Keep the lines exact and the pictures out as you repeat the following listing.

%%

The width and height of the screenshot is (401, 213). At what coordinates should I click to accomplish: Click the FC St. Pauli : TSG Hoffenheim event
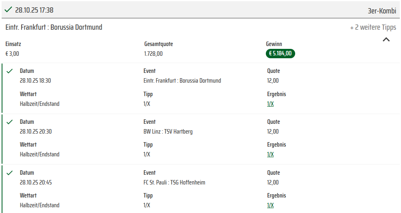point(174,182)
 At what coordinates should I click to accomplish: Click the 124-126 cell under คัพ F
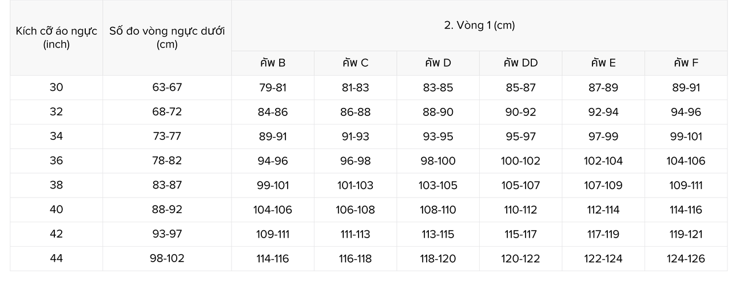pos(686,259)
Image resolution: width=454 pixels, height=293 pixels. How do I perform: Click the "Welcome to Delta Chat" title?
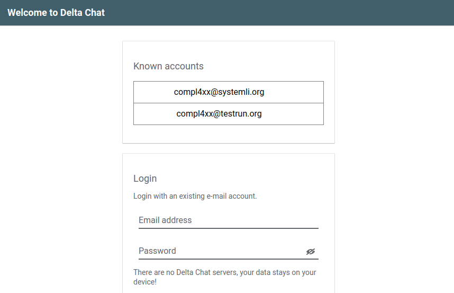[56, 13]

%%

▸ Your response
The width and height of the screenshot is (401, 213). At what coordinates should I click to accomplish: Click the FC St. Pauli : TSG Hoffenheim event
point(174,182)
 At what coordinates should I click to accomplish: Click the 124-126 cell under คัพ F
pos(686,259)
Image resolution: width=454 pixels, height=293 pixels. How do I perform: Click the "Welcome to Delta Chat" title?
[56, 13]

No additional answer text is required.